A breach notification made to the Maine Attorney General identified the total number of people affected by the breach as 4,961, with two of these being Maine residents.

Okta woes compounded

News of the breach came just over a week after Okta first published details of a cyber attack against its support management system.  

Okta notified customers that an unidentified threat actor had leveraged a stolen authentication token and recommended customers clean their credentials and session tokens before sharing them.

Fears that the breach could allow attackers to escalate attacks on legitimate customer accounts were realized on 2 October, with malicious activity against identity management firm BeyondTrust having arisen from one of its internal Okta accounts. 

Network services giant Cloudflare subsequently published evidence that it had been subject to an attempted breach on 18 October. 

Cloudflare said the attacker used a stolen session token from a legitimate support ticket to compromise two of the firm’s Okta support accounts.

This article was updated to include a reactive statement from Okta and clarification on the incident timeline.

Rory Bathgate
Features and Multimedia Editor

Rory Bathgate is Features and Multimedia Editor at ITPro, overseeing all in-depth content and case studies.

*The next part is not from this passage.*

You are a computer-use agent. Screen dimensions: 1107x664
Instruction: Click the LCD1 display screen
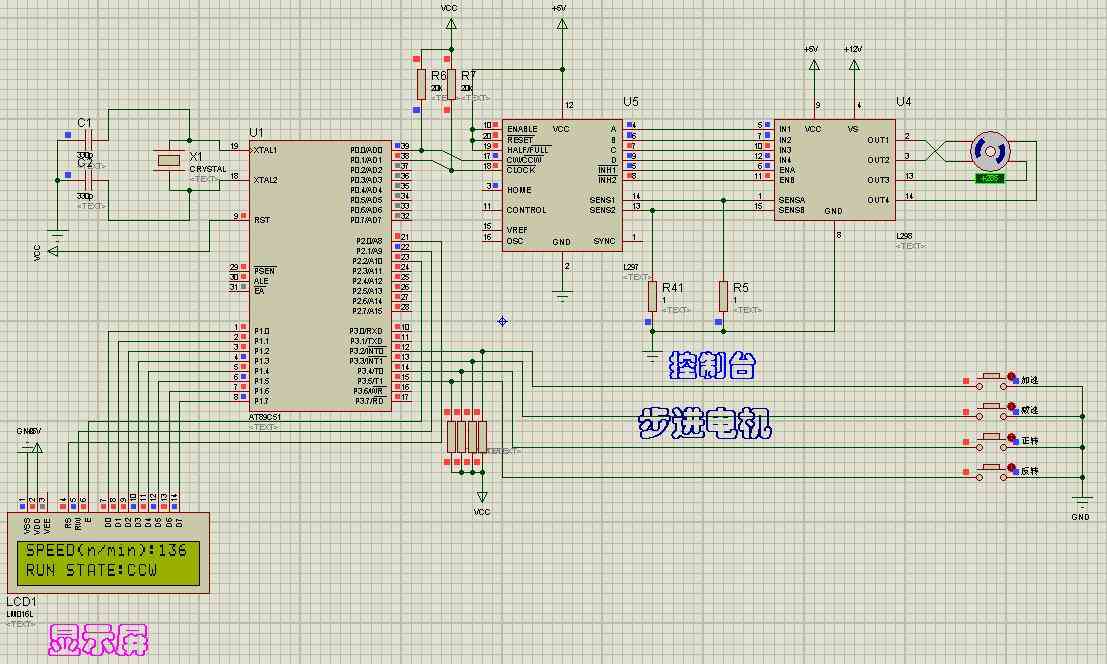coord(108,553)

He can also be found co-hosting the ITPro Podcast with Jane McCallion, swapping a keyboard for a microphone to discuss the latest learnings with thought leaders from across the tech sector.

In his free time, Rory enjoys photography, video editing, and good science fiction. After graduating from the University of Kent with a BA in English and American Literature, Rory undertook an MA in Eighteenth-Century Studies at King’s College London. He joined ITPro in 2022 as a graduate, following four years in student journalism. You can contact Rory at rory.bathgate@futurenet.com or on LinkedIn.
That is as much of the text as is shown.